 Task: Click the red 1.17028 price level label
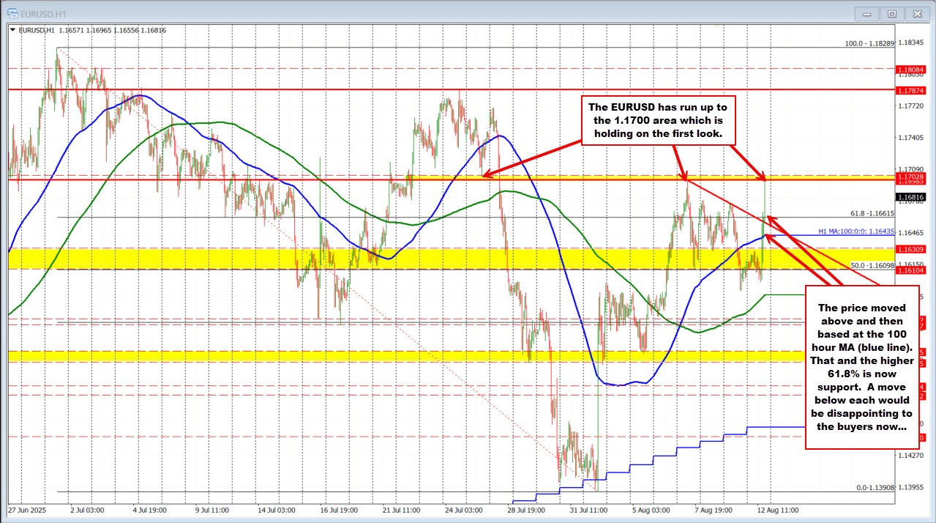(x=910, y=177)
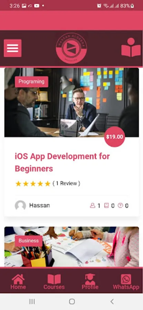
Task: Tap the instructor name Hassan
Action: tap(39, 205)
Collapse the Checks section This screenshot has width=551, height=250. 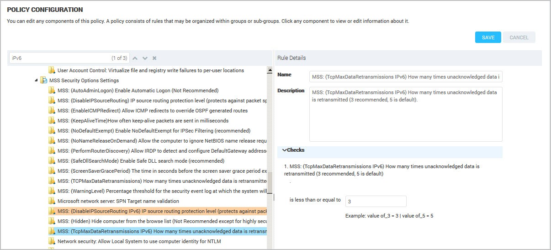[285, 150]
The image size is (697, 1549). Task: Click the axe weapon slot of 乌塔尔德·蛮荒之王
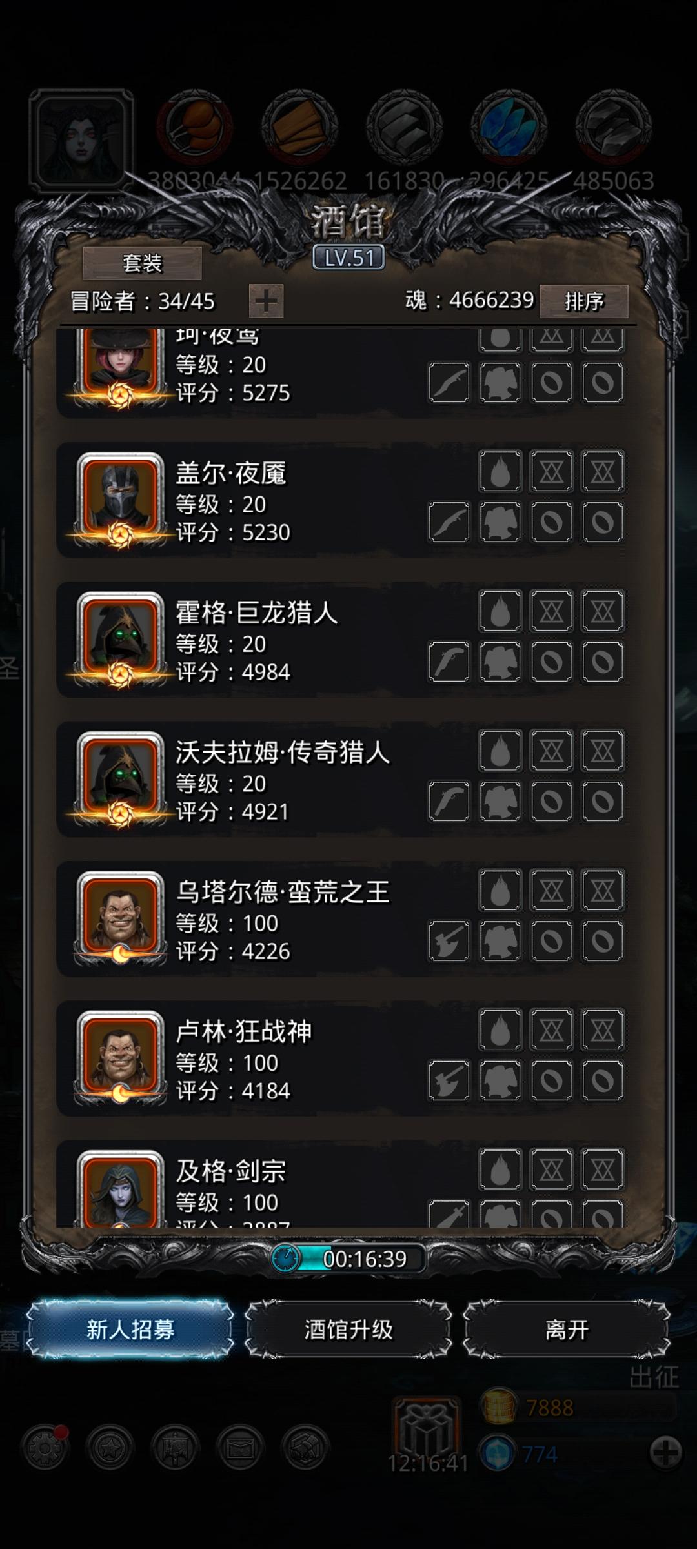coord(449,941)
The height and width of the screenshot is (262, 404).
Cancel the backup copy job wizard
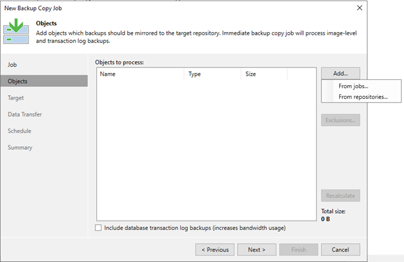tap(340, 249)

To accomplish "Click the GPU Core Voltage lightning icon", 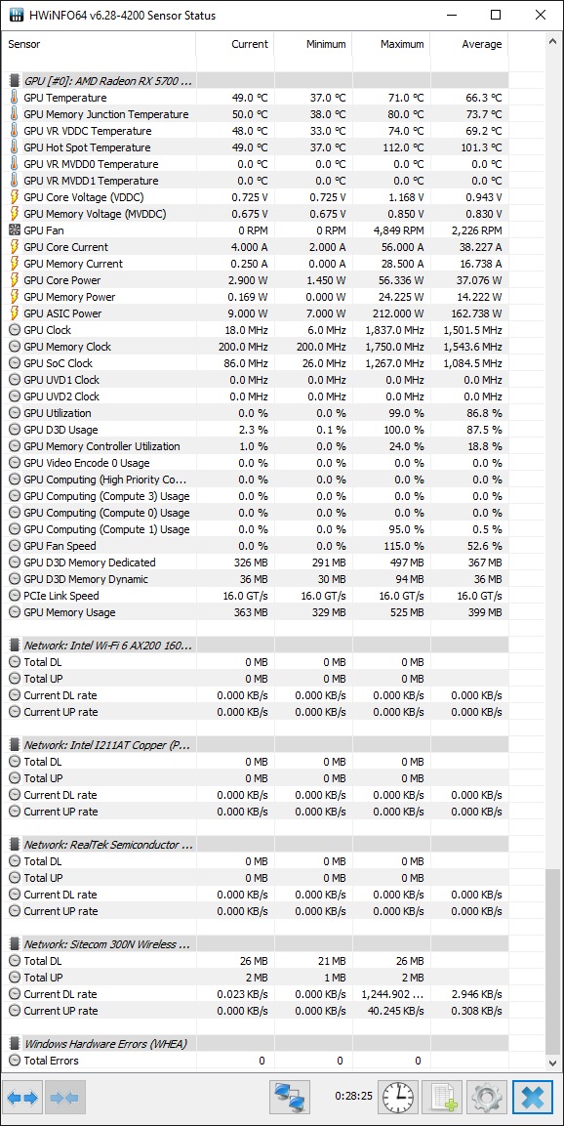I will point(15,197).
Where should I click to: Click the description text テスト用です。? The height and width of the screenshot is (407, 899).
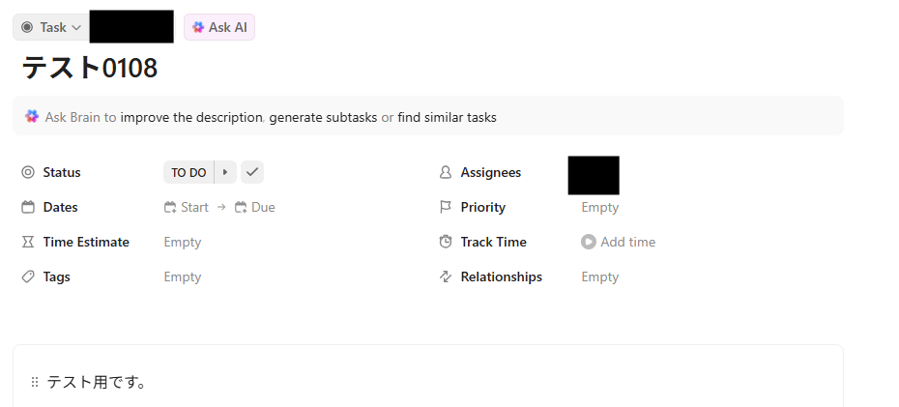point(98,382)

Work instructions: Give back exactly the lines running from the one that contains "Where should I" to the end of the records, including both of those lines and excluding every picture.

Your solution:
Where should I click to: Click the description text テスト用です。? The height and width of the screenshot is (407, 899).
point(98,382)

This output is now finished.